Exactly as written, copy every line from the one containing "Instruction: Sort the list by Join Date" through the end of the records, with the pictures left out.

» **RECORD SET**:

==*==

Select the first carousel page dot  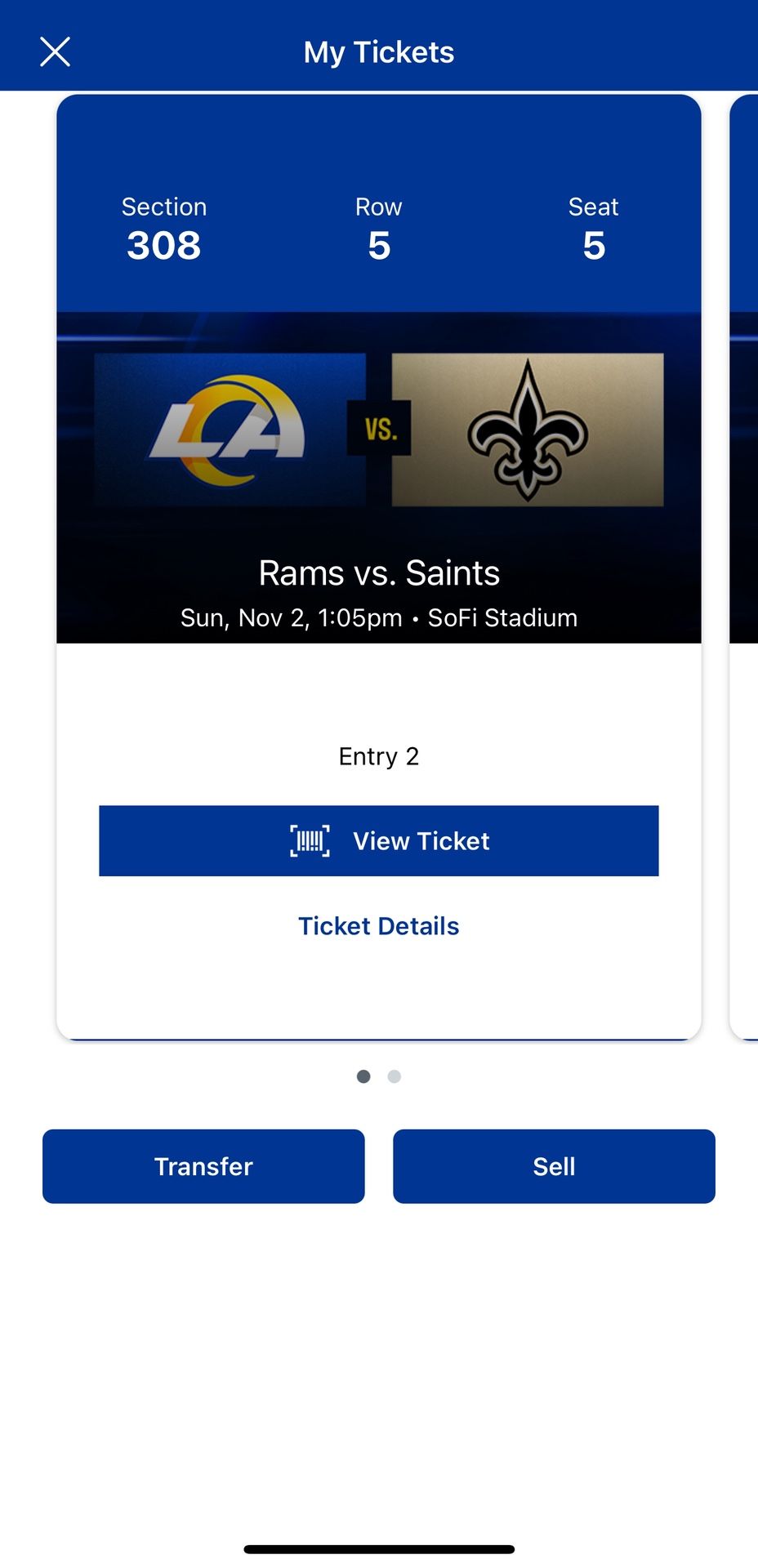coord(363,1076)
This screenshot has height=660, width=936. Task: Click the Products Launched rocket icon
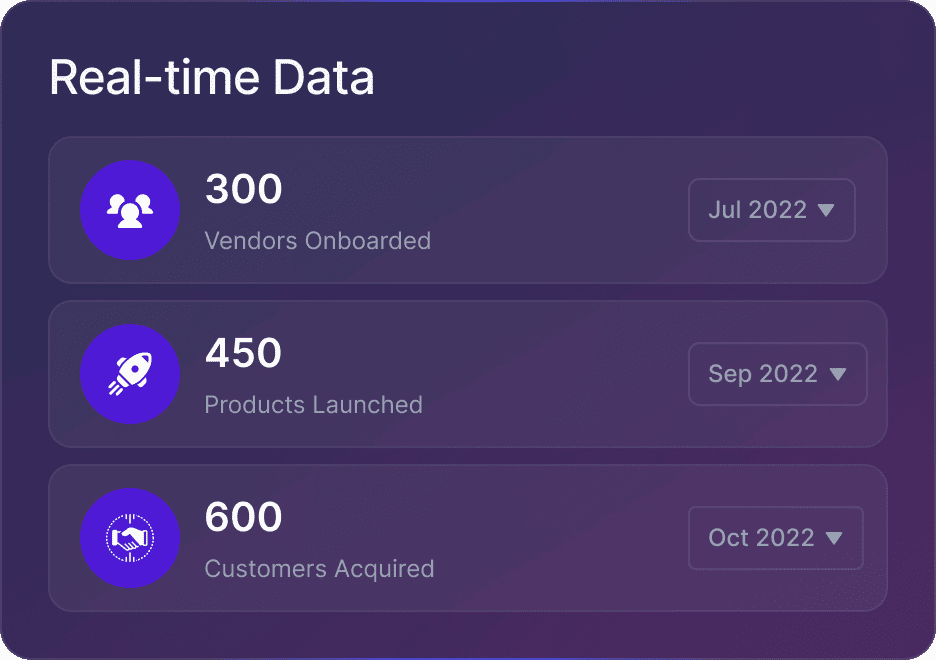click(x=130, y=374)
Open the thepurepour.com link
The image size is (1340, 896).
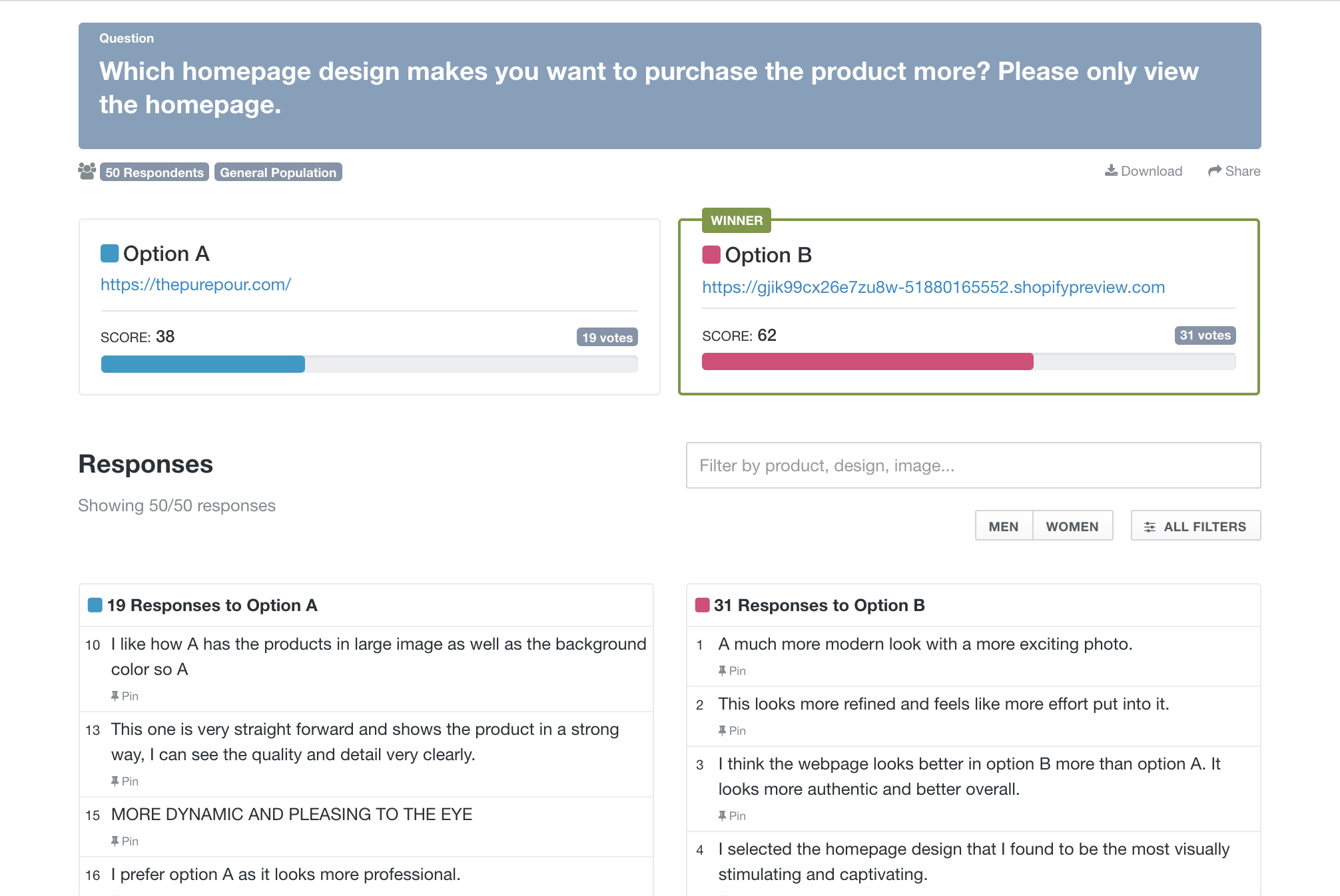pos(196,284)
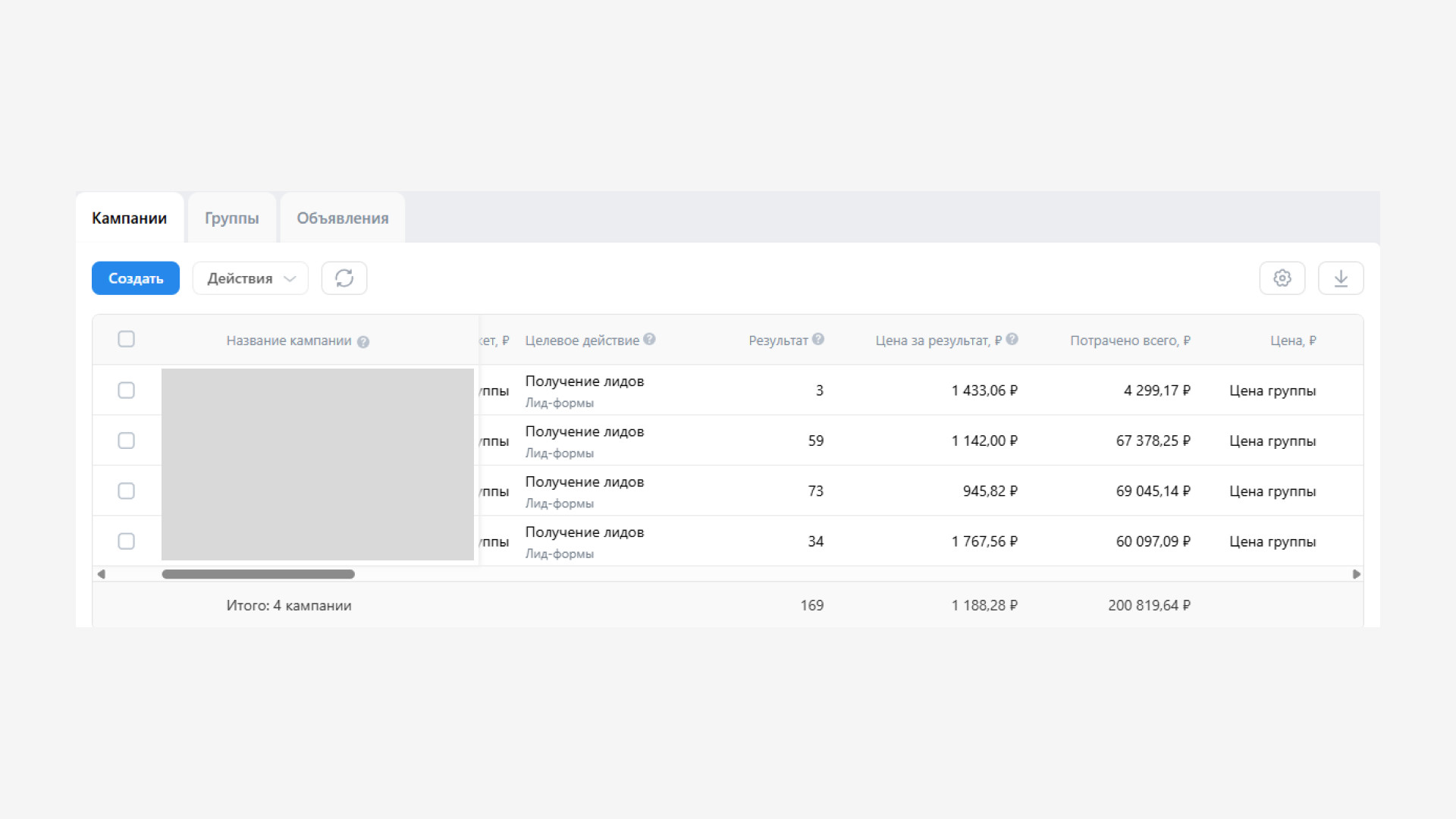Image resolution: width=1456 pixels, height=819 pixels.
Task: Click help icon next to Название кампании
Action: pos(363,342)

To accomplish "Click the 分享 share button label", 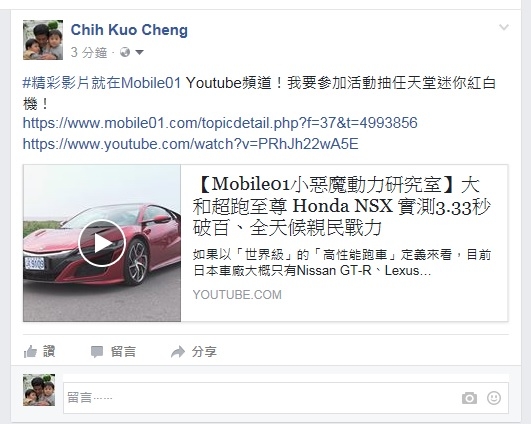I will pyautogui.click(x=204, y=352).
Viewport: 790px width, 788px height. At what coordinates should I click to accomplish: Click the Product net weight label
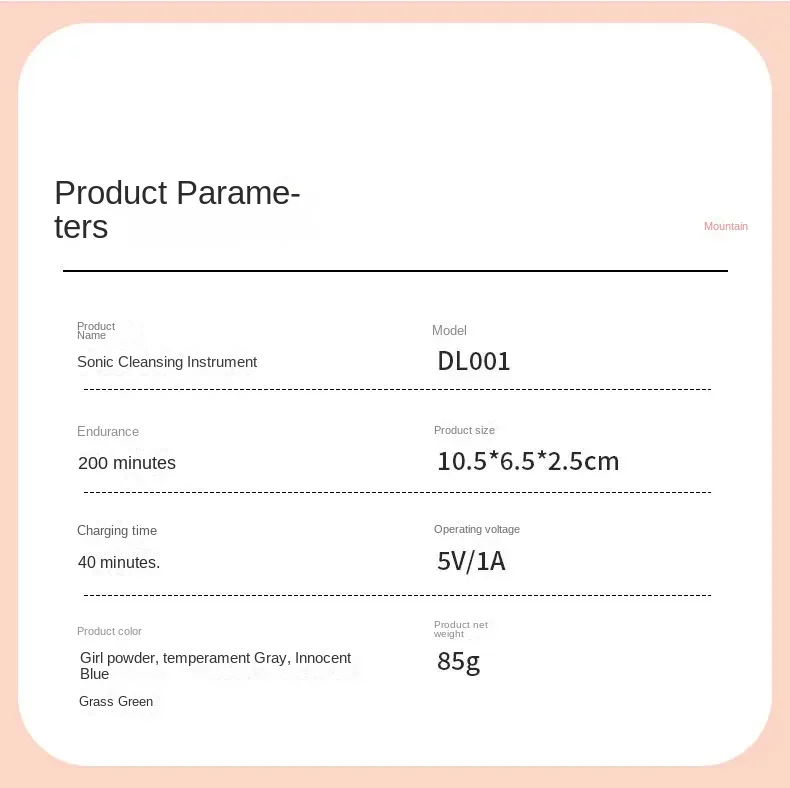click(x=460, y=629)
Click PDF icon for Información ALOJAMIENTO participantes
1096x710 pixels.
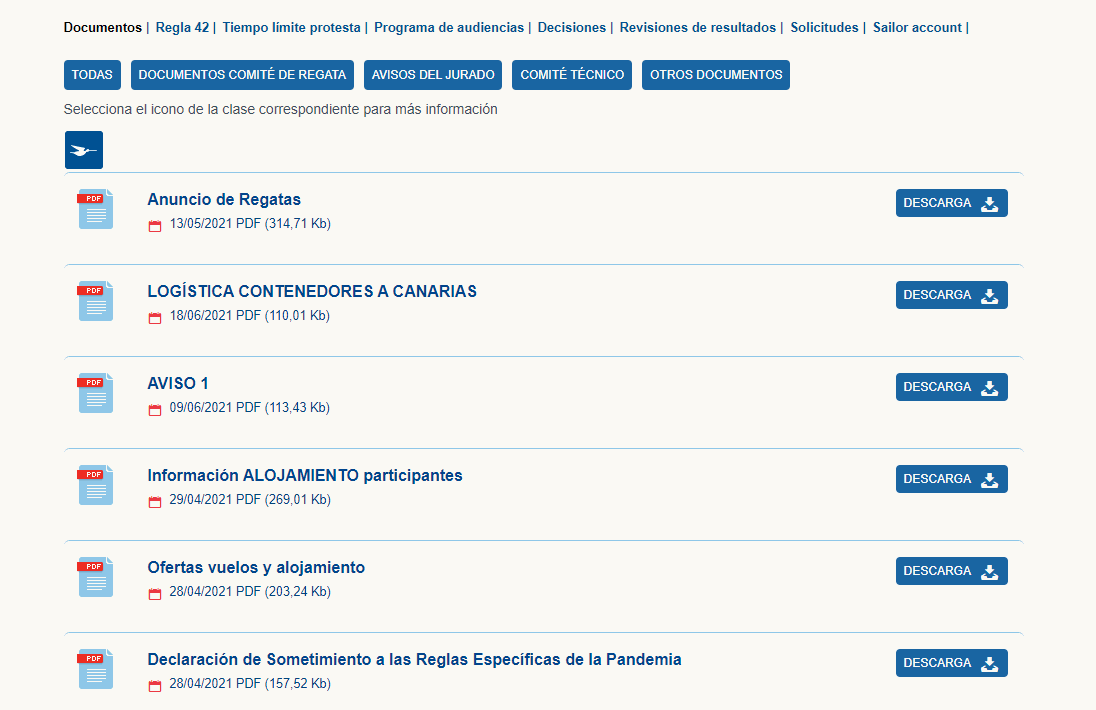tap(95, 485)
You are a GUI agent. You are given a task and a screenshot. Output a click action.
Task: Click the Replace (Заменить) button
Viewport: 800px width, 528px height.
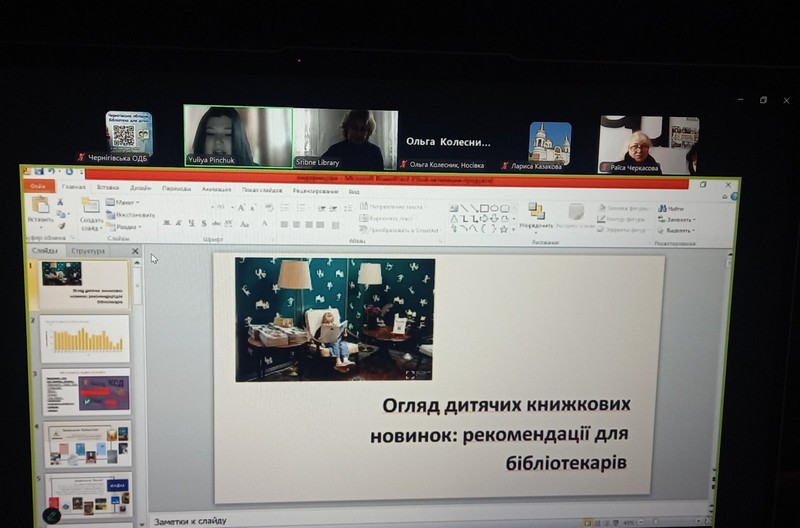pos(676,219)
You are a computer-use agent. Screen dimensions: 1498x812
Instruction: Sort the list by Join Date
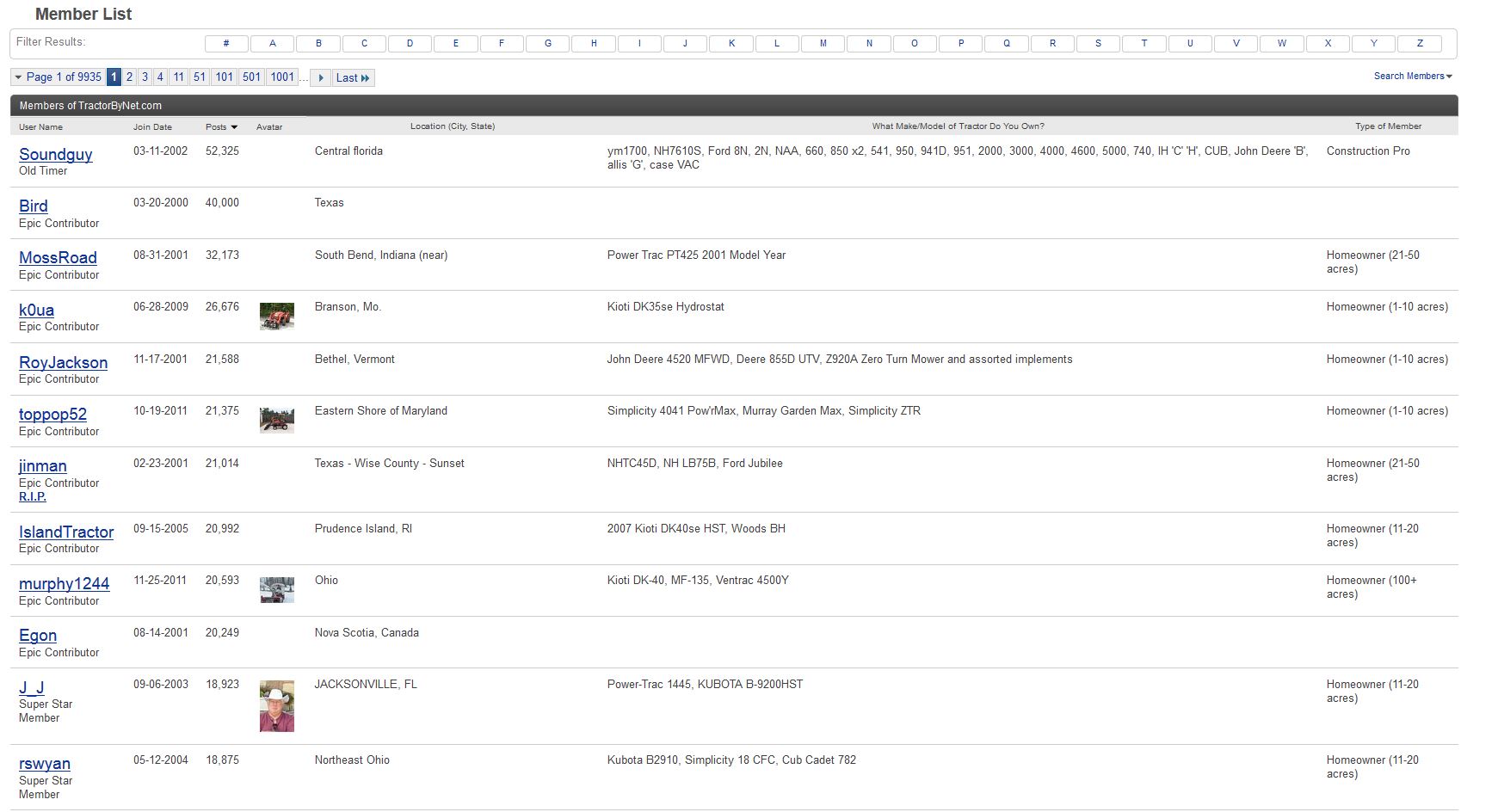152,127
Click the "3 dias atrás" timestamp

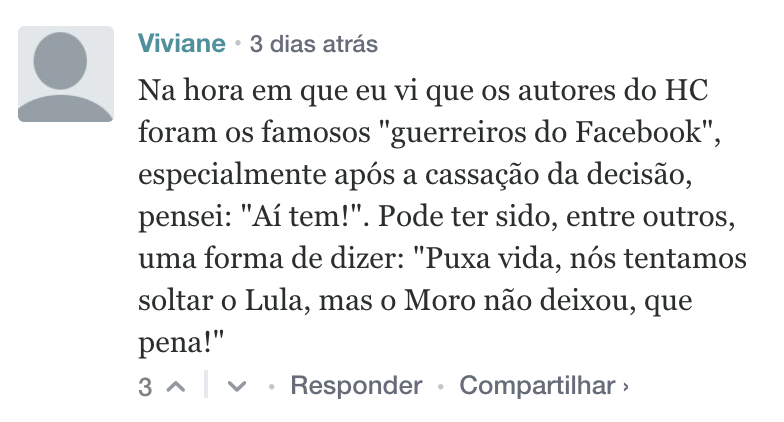(313, 44)
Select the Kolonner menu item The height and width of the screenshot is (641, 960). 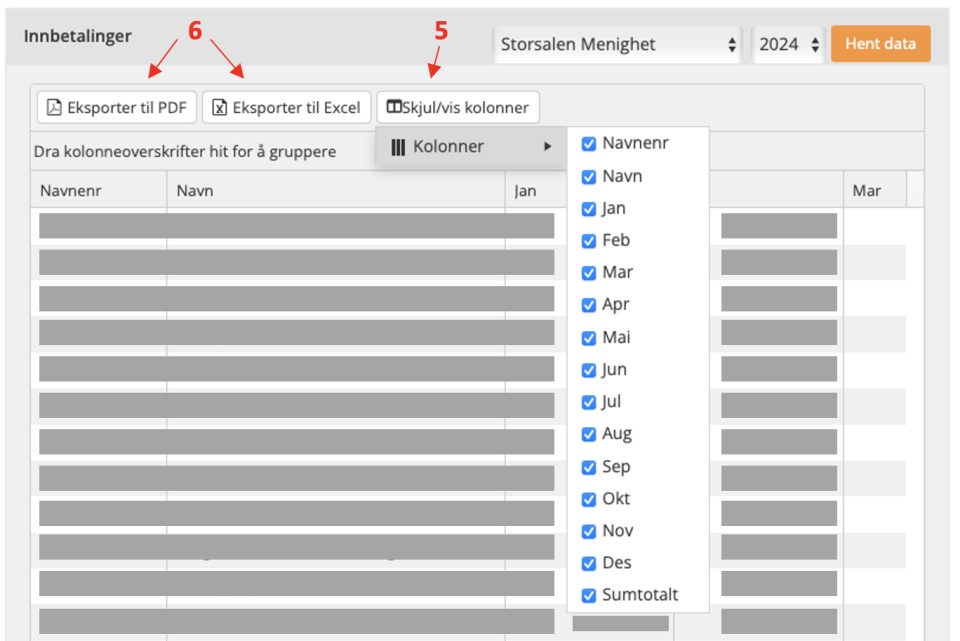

==*==

» **TASK SOLUTION**:
Instruction: Sort the list by Join Date
152,127
Click the "3 dias atrás" timestamp

(313, 44)
Select the Kolonner menu item The height and width of the screenshot is (641, 960). 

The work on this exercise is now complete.